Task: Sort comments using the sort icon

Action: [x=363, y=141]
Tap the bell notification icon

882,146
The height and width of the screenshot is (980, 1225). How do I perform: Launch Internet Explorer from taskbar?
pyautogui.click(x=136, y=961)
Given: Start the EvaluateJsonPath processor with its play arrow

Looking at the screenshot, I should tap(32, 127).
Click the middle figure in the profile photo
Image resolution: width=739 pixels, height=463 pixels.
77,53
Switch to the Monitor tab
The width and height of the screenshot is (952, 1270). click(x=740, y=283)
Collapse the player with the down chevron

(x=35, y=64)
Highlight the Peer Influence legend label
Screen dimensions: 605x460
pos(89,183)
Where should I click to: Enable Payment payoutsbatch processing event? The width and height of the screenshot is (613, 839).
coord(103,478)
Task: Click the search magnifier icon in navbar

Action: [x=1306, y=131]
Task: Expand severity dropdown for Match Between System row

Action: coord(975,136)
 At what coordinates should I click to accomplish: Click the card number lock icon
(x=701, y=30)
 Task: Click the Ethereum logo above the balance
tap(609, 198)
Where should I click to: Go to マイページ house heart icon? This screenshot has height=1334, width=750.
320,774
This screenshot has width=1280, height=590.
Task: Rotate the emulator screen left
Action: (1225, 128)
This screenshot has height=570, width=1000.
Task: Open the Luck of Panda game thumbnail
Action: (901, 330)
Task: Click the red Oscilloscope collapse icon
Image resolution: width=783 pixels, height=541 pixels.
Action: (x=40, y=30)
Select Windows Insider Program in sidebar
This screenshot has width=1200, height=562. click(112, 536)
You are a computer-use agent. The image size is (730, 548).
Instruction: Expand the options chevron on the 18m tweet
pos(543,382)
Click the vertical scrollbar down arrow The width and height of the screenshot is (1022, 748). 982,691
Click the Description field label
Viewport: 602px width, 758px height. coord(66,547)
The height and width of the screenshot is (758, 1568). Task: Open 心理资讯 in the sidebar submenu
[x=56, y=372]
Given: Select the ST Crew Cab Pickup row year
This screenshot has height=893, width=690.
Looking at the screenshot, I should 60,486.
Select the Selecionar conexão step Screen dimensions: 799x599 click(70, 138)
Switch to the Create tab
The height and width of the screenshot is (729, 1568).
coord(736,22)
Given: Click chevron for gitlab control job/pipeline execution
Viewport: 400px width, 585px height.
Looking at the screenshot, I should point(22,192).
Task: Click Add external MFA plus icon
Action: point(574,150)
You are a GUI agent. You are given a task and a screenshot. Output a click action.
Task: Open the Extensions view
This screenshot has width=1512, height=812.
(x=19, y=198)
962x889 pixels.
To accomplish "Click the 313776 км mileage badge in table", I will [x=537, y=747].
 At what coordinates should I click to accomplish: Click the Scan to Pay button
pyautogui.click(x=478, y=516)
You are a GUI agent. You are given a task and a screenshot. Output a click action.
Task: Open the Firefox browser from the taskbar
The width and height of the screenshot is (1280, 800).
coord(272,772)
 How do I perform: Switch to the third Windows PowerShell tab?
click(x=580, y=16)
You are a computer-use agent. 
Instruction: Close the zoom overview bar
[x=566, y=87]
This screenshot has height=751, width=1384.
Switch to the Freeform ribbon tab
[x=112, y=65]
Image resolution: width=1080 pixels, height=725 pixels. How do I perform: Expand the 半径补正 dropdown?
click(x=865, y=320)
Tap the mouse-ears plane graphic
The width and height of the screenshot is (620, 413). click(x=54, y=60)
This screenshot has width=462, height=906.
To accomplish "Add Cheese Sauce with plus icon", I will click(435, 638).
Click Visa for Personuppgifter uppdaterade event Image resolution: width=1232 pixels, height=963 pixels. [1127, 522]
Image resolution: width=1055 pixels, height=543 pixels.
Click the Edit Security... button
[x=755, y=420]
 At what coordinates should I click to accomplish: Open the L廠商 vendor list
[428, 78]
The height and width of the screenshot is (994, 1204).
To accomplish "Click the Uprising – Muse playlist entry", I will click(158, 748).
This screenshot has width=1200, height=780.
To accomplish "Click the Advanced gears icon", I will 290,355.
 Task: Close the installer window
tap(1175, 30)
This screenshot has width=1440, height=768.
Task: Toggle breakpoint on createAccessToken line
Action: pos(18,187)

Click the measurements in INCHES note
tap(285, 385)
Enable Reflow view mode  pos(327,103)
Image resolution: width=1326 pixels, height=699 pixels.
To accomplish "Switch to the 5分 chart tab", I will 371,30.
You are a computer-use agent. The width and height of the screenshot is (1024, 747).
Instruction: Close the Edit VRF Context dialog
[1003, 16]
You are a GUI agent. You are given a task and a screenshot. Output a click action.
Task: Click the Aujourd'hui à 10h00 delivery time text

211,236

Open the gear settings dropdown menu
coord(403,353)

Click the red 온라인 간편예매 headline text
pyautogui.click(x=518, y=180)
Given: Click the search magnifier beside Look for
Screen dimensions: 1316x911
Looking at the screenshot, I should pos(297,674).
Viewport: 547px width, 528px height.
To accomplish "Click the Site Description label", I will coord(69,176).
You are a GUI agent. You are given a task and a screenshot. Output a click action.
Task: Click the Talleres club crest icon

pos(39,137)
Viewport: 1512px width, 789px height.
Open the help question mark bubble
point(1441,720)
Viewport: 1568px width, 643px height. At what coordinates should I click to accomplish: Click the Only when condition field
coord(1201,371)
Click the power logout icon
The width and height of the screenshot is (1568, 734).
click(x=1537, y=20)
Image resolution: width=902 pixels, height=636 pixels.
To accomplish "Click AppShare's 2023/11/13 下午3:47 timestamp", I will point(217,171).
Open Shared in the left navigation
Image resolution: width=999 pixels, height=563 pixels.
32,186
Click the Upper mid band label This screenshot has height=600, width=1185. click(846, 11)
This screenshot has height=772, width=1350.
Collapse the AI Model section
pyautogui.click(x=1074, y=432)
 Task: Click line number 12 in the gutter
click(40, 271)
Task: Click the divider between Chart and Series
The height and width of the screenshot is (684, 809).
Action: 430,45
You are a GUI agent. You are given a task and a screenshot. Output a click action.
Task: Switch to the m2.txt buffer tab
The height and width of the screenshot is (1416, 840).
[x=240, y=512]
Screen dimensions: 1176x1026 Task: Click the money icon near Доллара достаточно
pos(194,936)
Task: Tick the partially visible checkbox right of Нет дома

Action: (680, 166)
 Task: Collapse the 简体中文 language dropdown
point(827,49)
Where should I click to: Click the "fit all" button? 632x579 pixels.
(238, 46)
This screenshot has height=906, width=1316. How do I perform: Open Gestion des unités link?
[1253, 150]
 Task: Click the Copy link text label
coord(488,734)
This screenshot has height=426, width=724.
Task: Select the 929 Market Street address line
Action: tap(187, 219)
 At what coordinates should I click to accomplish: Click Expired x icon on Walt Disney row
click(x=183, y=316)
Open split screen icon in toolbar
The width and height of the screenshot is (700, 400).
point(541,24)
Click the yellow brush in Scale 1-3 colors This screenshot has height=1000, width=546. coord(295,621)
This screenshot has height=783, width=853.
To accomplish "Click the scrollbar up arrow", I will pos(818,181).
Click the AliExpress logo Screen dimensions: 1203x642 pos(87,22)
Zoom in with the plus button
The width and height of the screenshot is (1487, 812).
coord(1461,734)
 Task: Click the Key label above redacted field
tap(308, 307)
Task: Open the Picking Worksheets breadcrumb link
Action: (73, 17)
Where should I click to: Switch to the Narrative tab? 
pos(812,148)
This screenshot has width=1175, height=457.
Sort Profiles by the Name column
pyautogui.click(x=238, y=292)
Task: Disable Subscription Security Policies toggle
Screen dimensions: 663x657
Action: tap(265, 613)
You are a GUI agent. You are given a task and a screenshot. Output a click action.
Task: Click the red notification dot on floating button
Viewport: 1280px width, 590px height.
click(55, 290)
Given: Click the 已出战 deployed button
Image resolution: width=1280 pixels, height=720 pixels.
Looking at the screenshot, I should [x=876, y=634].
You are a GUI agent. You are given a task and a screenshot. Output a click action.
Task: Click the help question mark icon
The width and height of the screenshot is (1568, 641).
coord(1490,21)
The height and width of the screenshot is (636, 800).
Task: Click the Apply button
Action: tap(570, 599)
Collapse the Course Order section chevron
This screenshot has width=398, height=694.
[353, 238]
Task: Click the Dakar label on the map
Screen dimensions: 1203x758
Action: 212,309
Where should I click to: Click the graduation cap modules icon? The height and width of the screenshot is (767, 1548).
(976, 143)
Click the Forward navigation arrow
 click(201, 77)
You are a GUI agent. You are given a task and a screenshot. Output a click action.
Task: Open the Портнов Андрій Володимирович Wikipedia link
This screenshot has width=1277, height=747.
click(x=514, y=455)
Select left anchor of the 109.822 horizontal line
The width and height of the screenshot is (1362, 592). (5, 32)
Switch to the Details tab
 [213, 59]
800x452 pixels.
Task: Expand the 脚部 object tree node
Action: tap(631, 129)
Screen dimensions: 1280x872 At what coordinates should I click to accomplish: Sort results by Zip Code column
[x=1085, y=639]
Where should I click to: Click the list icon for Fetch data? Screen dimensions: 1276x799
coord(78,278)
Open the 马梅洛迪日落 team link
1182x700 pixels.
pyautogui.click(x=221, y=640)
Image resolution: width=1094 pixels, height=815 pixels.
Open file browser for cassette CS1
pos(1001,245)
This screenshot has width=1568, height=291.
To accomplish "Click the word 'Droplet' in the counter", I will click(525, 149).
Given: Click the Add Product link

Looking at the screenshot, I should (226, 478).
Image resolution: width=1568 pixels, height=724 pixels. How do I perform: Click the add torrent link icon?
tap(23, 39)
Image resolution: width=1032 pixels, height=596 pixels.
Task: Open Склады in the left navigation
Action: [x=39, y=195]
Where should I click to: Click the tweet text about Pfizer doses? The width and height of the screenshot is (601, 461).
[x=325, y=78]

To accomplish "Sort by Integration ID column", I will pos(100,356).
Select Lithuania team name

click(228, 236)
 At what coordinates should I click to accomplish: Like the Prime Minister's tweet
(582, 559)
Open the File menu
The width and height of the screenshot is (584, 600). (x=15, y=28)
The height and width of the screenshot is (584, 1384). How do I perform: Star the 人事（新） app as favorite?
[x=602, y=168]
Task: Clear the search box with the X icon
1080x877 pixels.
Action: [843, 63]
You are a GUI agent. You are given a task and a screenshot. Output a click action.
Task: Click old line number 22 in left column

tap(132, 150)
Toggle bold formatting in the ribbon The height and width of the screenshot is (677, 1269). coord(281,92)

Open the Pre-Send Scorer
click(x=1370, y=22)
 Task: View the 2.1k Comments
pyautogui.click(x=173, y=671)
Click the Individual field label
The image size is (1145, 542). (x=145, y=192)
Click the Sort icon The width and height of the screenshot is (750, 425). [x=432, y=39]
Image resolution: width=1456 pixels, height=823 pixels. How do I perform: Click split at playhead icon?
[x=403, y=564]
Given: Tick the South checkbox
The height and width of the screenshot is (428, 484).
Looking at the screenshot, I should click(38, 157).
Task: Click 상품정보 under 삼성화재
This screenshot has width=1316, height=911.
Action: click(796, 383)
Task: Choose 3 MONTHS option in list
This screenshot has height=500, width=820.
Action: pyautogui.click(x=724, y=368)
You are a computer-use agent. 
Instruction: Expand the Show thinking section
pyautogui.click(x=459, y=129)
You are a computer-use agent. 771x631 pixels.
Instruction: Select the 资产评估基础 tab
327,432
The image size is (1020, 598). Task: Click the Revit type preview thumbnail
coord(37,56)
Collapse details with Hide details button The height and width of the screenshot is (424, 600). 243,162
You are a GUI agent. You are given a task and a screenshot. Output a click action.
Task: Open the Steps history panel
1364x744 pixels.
━━━━━━━━━━━━━━━━━━━━
*Task objective*:
From the data above, state how many lines contain the string "scrollbar", offering no other words.

*Expected answer*:
2